Öyleyse, Alevi kurumlarının, bu tartışmalara ve yaklaşımlara karşın takınacağı tavır ne olmalıdır? Elbette Alevi kurumları, işlerini güçlerini bırakıp bu tartışmaları esas uğraşları haline getiremezler. Diğer taraftan, yok saymak, ‘yasaklamak’ ya da susarak durumu geçiştirmek de doğru ve çözümleyici tavır bir olamaz. Sorunları biriktirmemek önemli bir prensiptir. Alevi kurumları, bize göre, karşılıklı hakaret, karalama ve rencide etme çabalarına girmeden, yürütülen tartışmalara seviyeli bir şekilde müdahale edebilme yöntemi geliştirmelidir. Bu ise, tartışma konusu edilen konular hakkında, kurumların geliştirdiği düşünceler ile, Alevi toplumunu ve kurumların örgütsel tabanını doğru ve doyurucu bilgilerle beslemek olmalıdır. Aleviliğin, gizli ve doğal sahipleri yoktur. Alevilik, onu yaşayanların ve yaşatanların inancıdır. Babasından kendisine miras kaldığını sananların değil. Bunun somut örnekleri, Türkiye’de yeteri kadar var, burada sıralamamız gerekmez.

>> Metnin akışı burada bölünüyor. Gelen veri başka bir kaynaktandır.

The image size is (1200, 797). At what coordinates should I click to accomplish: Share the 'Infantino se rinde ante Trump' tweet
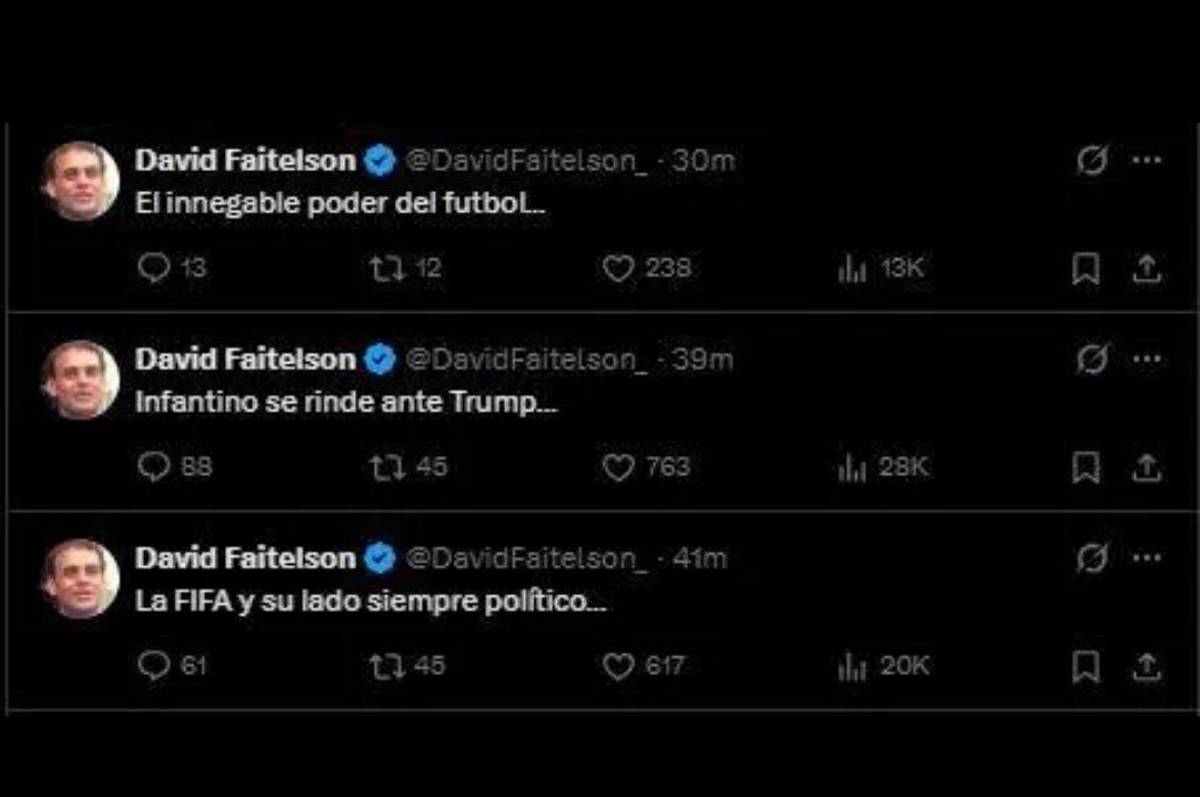click(1146, 465)
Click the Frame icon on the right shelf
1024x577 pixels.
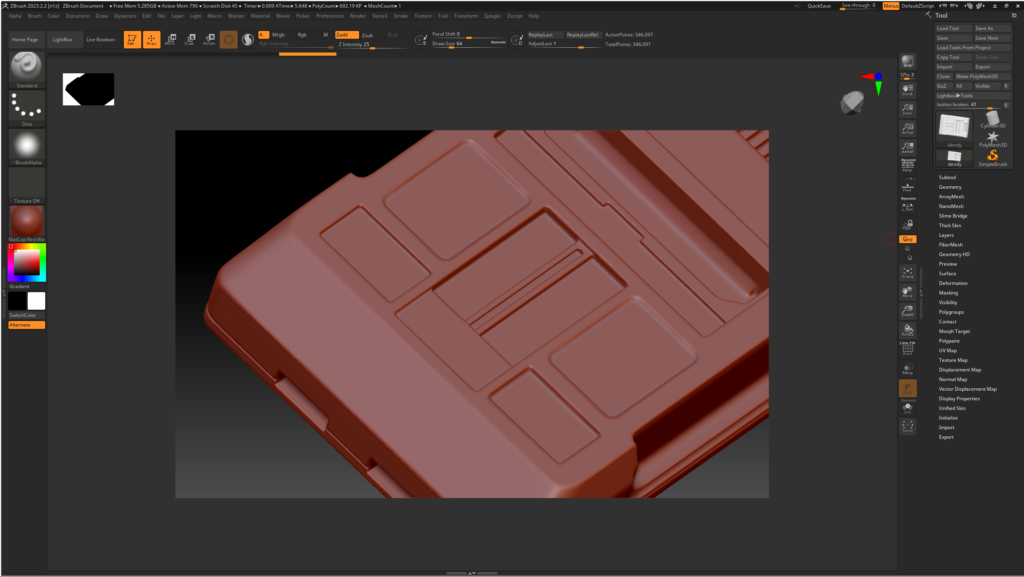[x=908, y=273]
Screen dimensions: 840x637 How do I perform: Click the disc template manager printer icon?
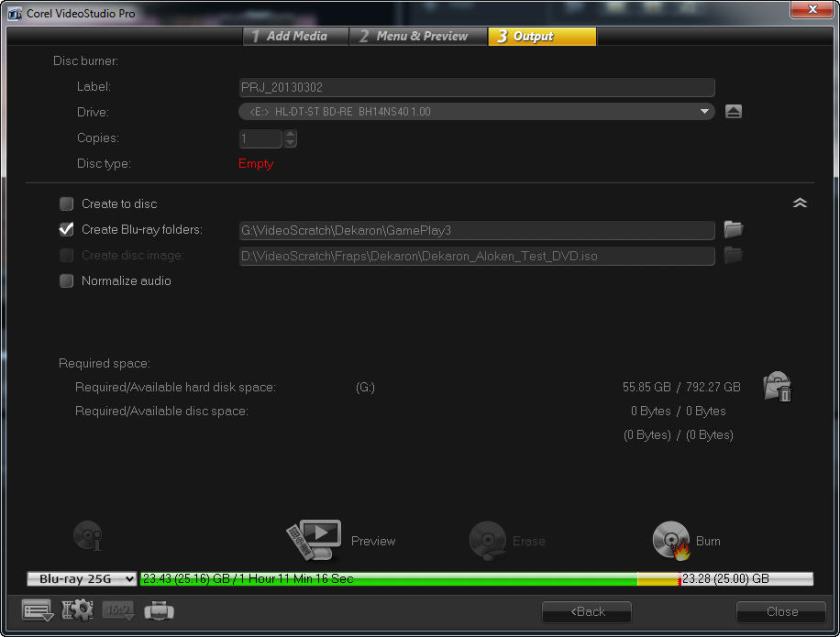159,611
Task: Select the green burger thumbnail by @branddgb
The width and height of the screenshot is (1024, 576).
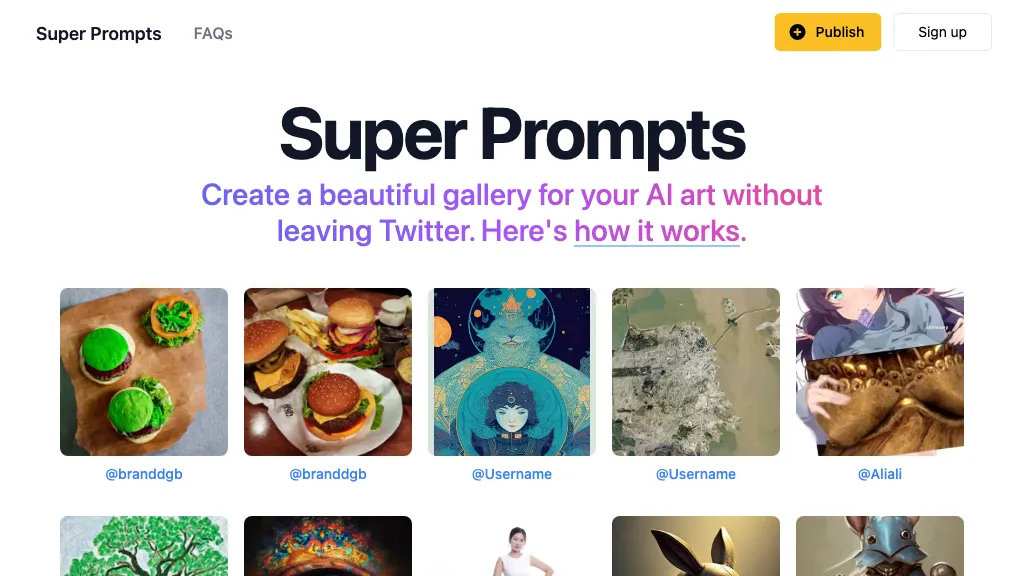Action: (x=144, y=371)
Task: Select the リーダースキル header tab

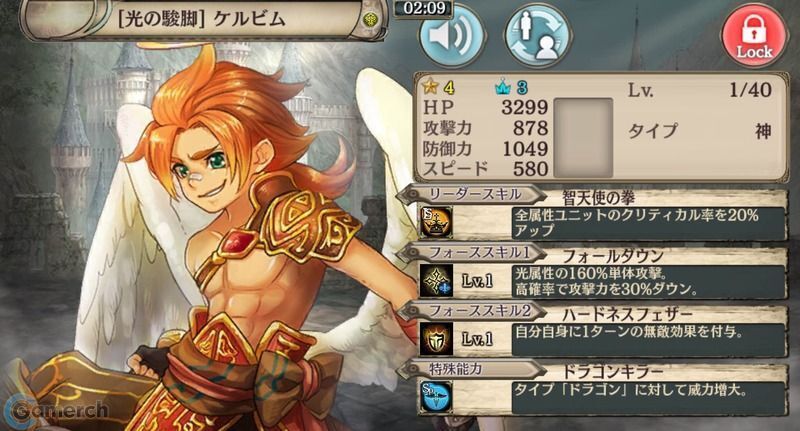Action: tap(472, 195)
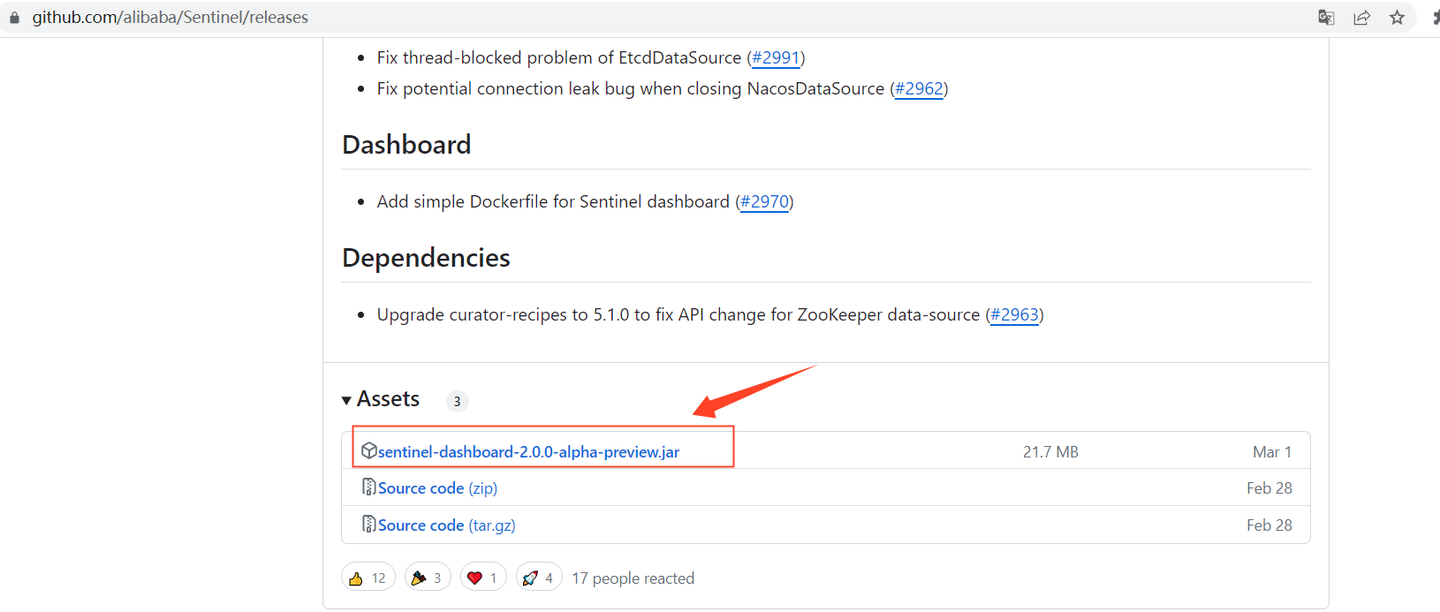Click the archive icon beside Source code (tar.gz)
1440x612 pixels.
(x=369, y=525)
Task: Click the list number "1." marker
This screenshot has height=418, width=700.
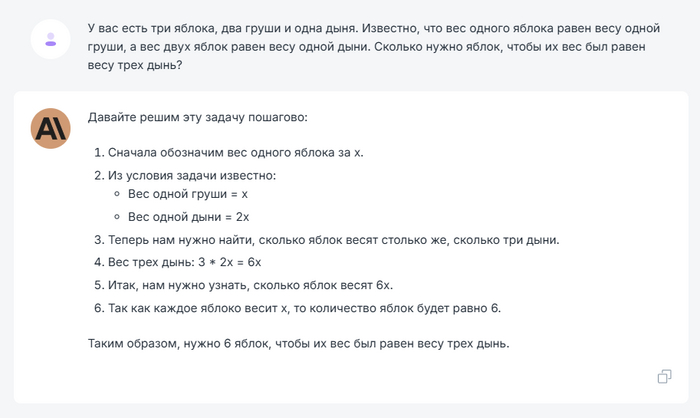Action: [x=99, y=152]
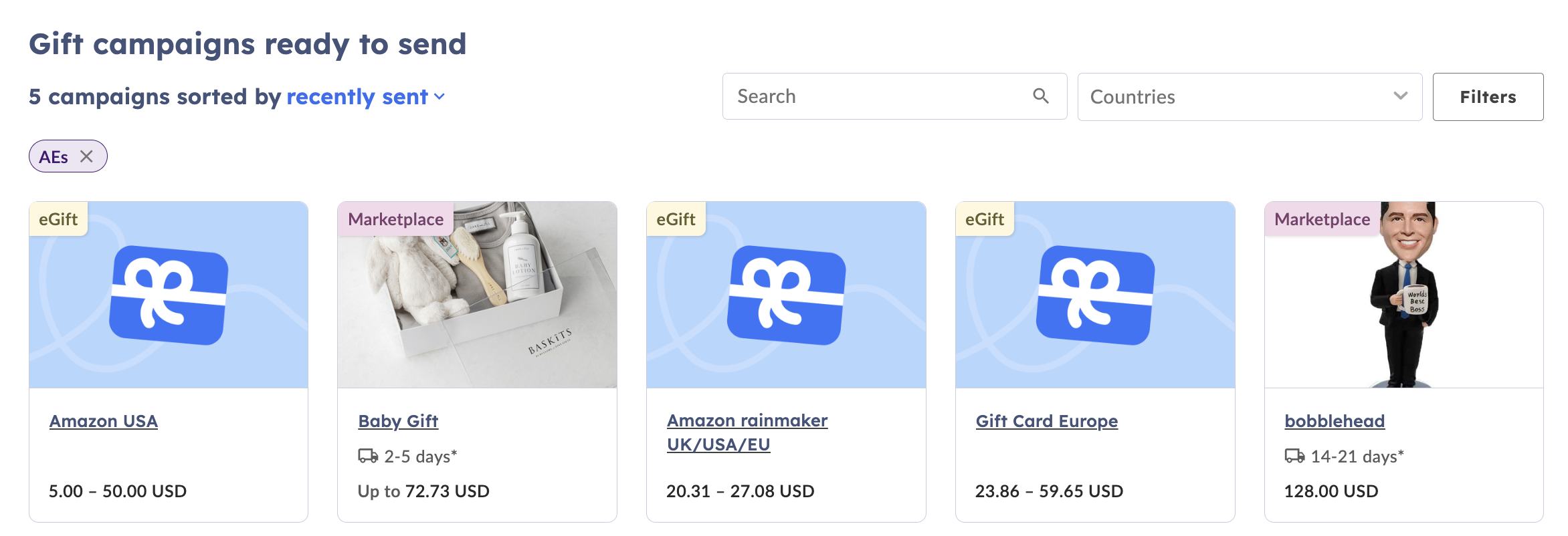The height and width of the screenshot is (536, 1568).
Task: Open the bobblehead campaign link
Action: pyautogui.click(x=1335, y=421)
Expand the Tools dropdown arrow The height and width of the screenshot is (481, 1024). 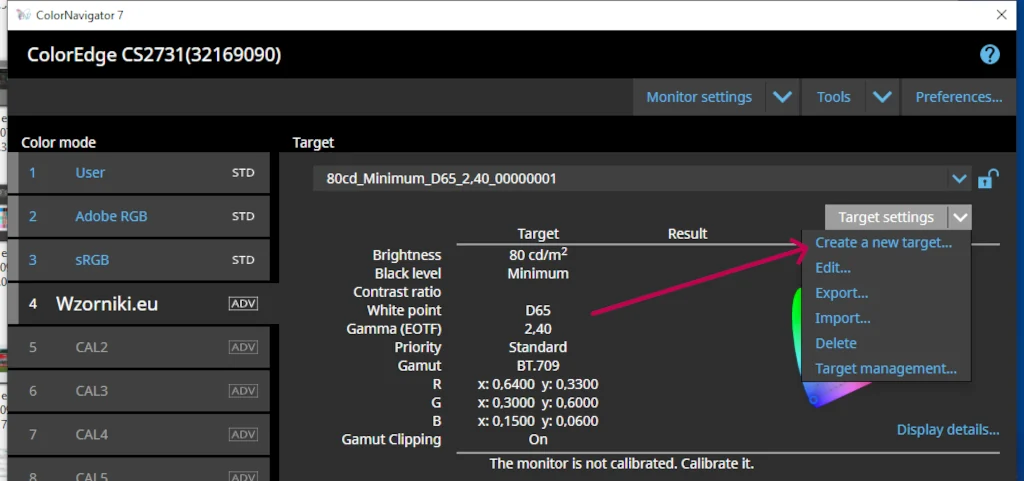881,97
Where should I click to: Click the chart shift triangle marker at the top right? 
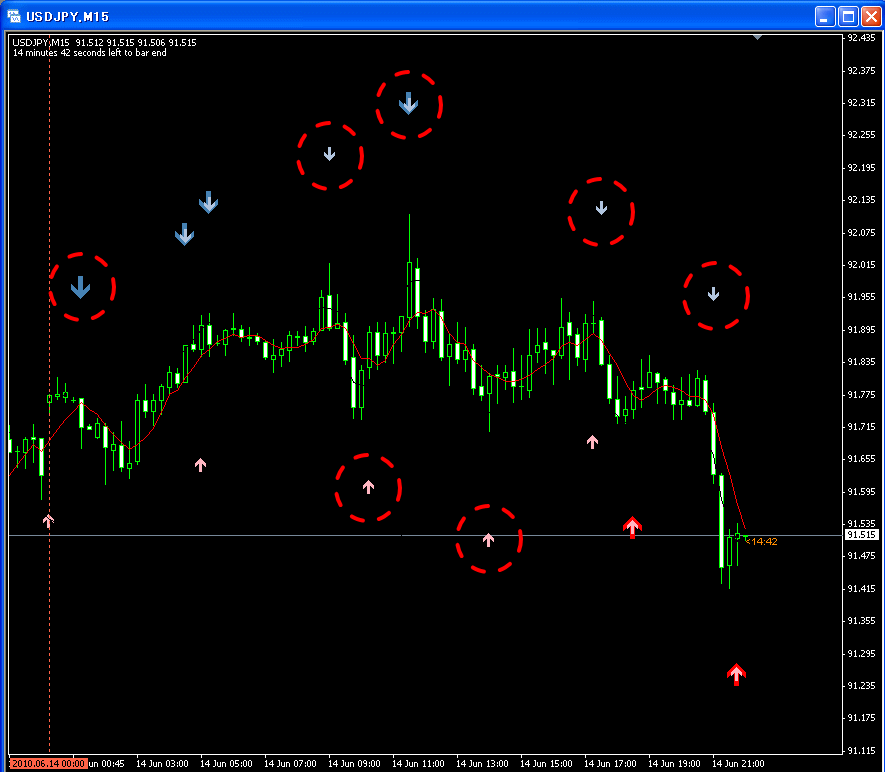[757, 37]
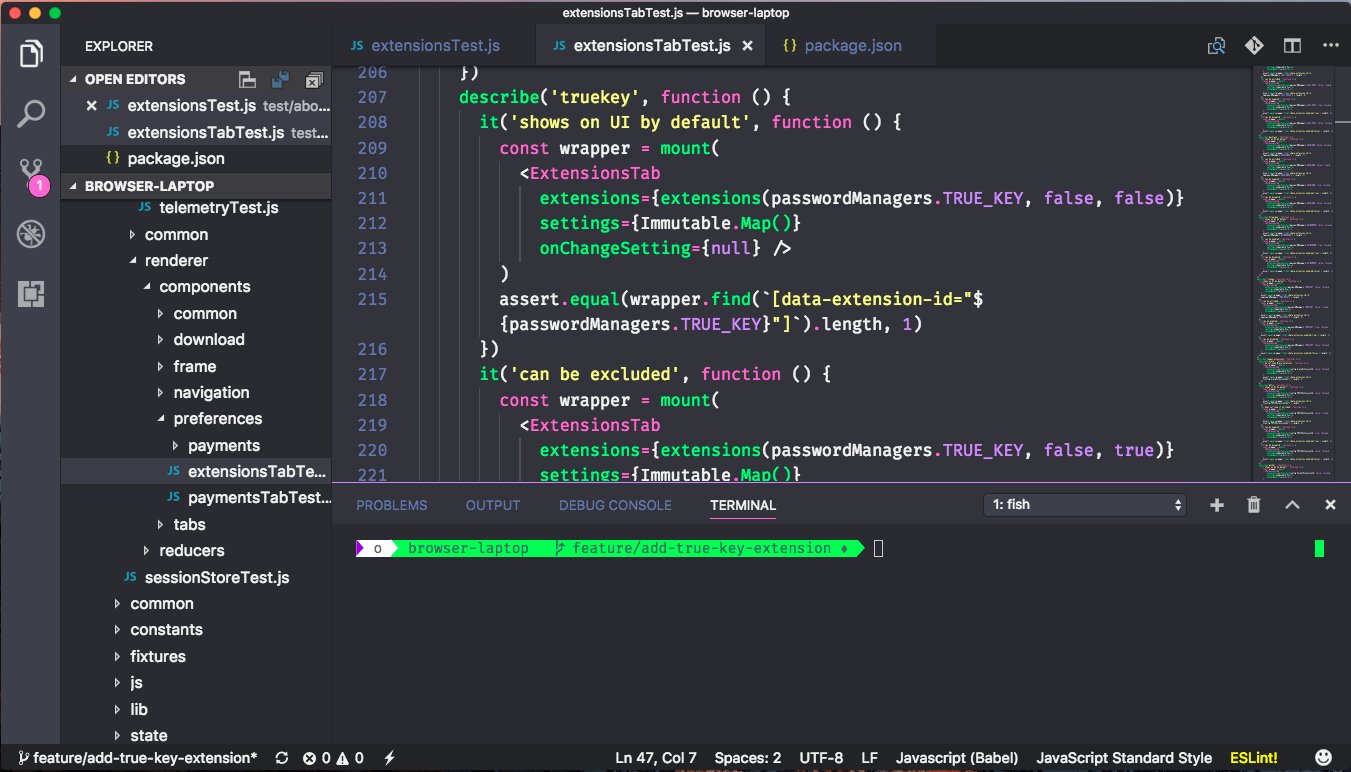Open the Extensions view icon
1351x772 pixels.
(31, 294)
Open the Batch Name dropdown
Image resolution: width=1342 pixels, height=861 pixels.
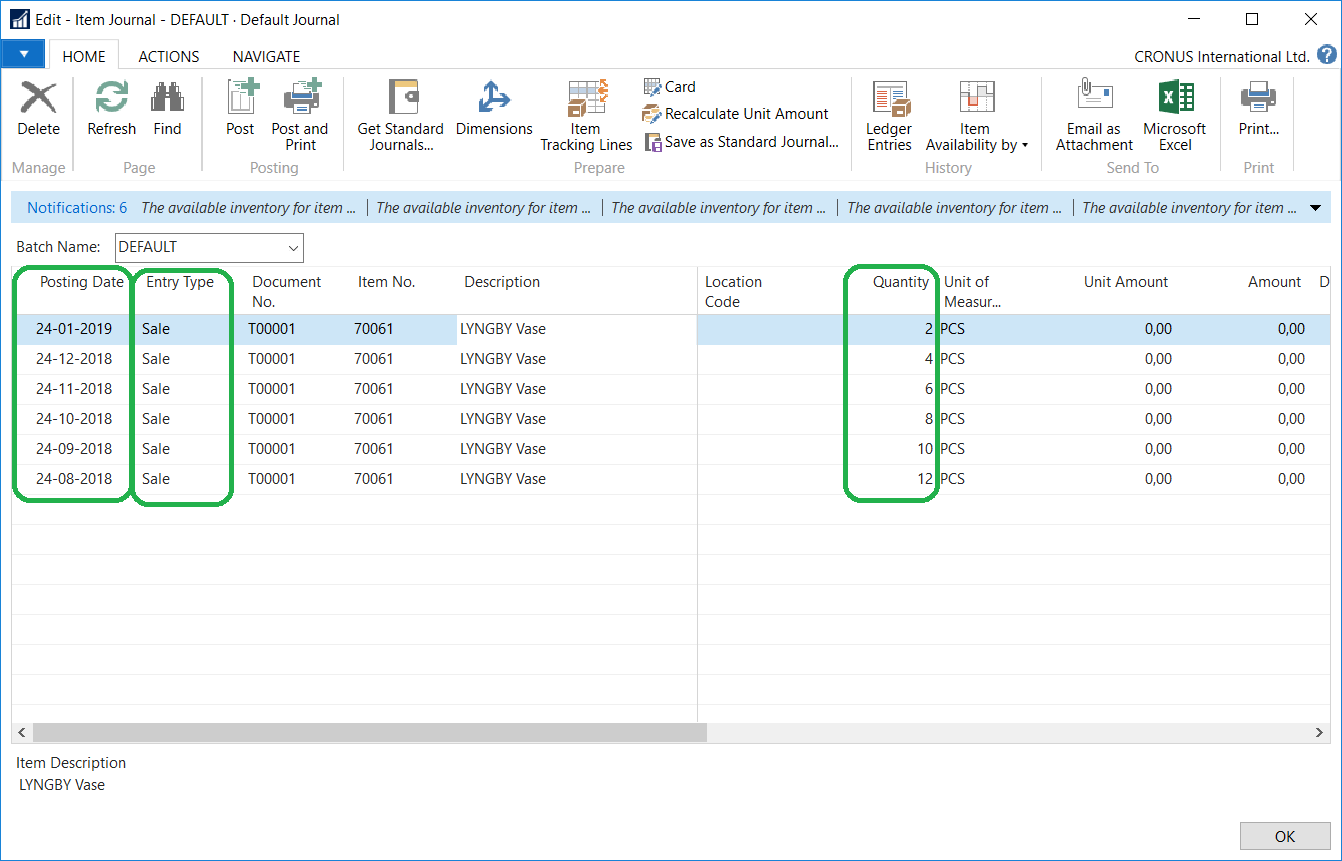[x=293, y=247]
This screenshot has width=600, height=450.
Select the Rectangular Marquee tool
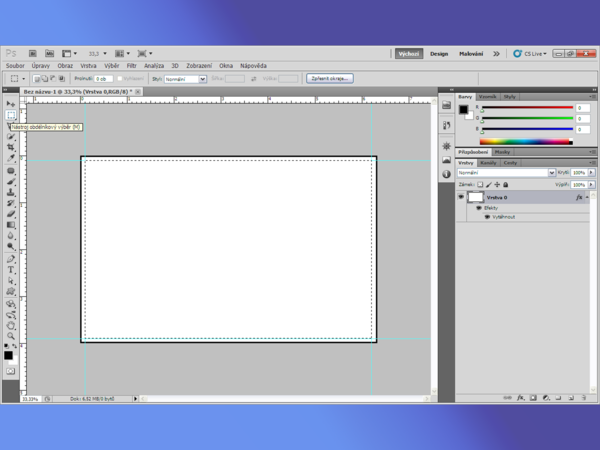[x=11, y=115]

Örgütlü Aleviler yada Alevi kurumları şu soruyu da kendilerine sormak ve gerçekçi bir şekilde yanıtlamak durumundalar. Devletin, bunca asimilasyon faaliyetleri, Alevi toplumunu ya da Alevi kurumlarını hiç etkilemiyor mu? Eğer etkilemiyorsa, Sayın İzzettin Doğan ve Yavuz Bingöl örneklerini, nasıl açıklamak gerekir?. Yok eğer etkiliyorsa, bu etkilemeler kendisini pratik olarak nerelerde ve nasıl gösteriyorlar?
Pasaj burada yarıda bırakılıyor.